А в январе 1478 года нижняя палата парламента единогласно приняла обвинительный билль и в отношении Георга Кларенса, которому предъявили обвинение «В ПОСЯГАТЕЛЬСТВЕ НА КОРОНУ И В НЕПОСЛУШАНИИ КОРОЛЕВСКОЙ ВОЛЕ». (Ну и где тут про колдовство?). И это ещё раз доказывает, что инициатором обвинения была королева, поскольку эта формулировка полностью отражает её точку зрения и соответствует занимаемой ею позиции в этом конфликте, – полностью отражает все её страхи и подозрения, подавшие повод для клеветнических инсинуаций, – отражает её намеренье выставить Кларенса, бунтовщиком и предателем, потенциальным узурпатором трона, чтобы затем УСТРАНИТЬ ЕГО, как главного своего врага, из-за которого она не может считать своё положение при дворе достаточно прочным (а своё место в системе – достаточно преимущественным).

16 января 1478 года, парламент собрался, чтобы судить Кларенса по обвинению в измене. Эдуард был единственным и главным обвинителем, а Кларенс один выступал в свою защиту.

Судебное заседание сопровождалось скандалом, разгоревшимся между Эдуардом и Георгом Кларенсом, отчаянно боровшемся за свои права. (Из-за чего, по-видимому, сложилось мнение, что герцог Кларенс был репрессирован вследствие ссоры с королём, а не потому что был затравлен королевой.
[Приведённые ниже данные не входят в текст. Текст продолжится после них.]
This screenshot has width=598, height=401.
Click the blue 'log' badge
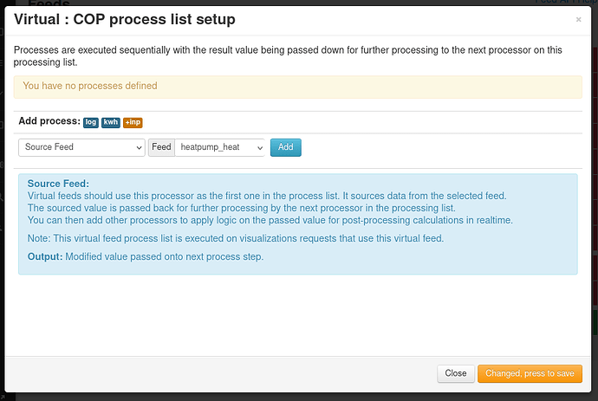click(91, 122)
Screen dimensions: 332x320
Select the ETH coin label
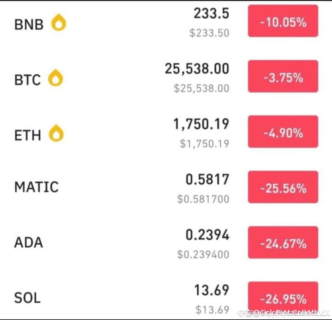pos(28,135)
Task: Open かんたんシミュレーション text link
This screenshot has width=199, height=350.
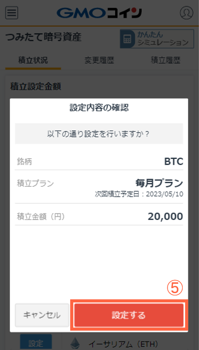Action: pos(163,39)
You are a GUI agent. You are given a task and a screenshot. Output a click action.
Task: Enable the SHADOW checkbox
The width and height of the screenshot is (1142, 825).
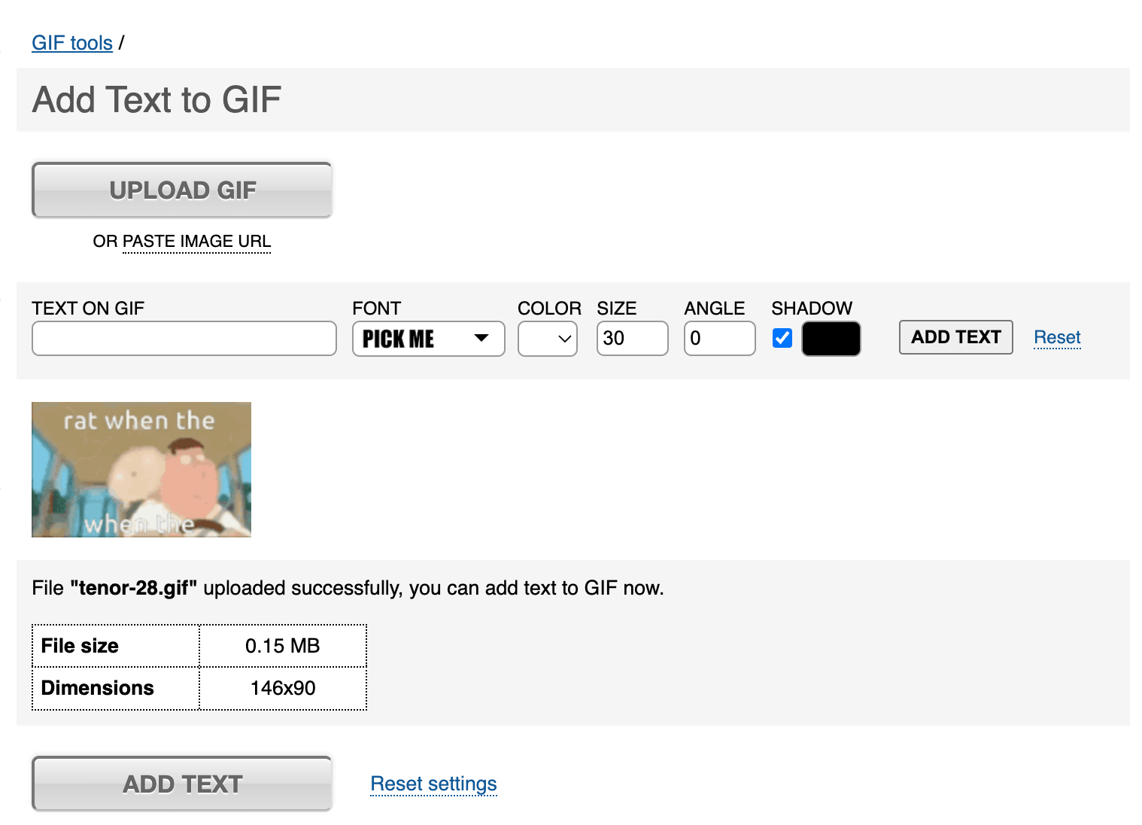click(782, 338)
Известно также и то, что Кларенс сам обострил конфликт: начал распространять слухи о том, что Эдуард был плодом прелюбодеяния – незаконной связи герцогини Йоркской и неизвестного лучника, – то есть, припомнил собственное заявление своей матери, герцогини Йоркской, сделанное ею во всеуслышанье, вскоре после свадьбы Эдуарда. Но в дополнение ко всему, – что и насторожило леди Вудвилл, – он подверг сомнению законность её брака с Эдуардом – и этим сам себя подвёл под обвинение, – сам подписал себе смертный приговор).

В архивах судебных дел по обвинению в государственной измене, составленных с 1162 по 1600 год, и по сей день можно найти подробное описание дела герцога Кларенса, дополненное выдержками из исторических справок и текстов. Там же представлен и билль об опале герцога Кларенса.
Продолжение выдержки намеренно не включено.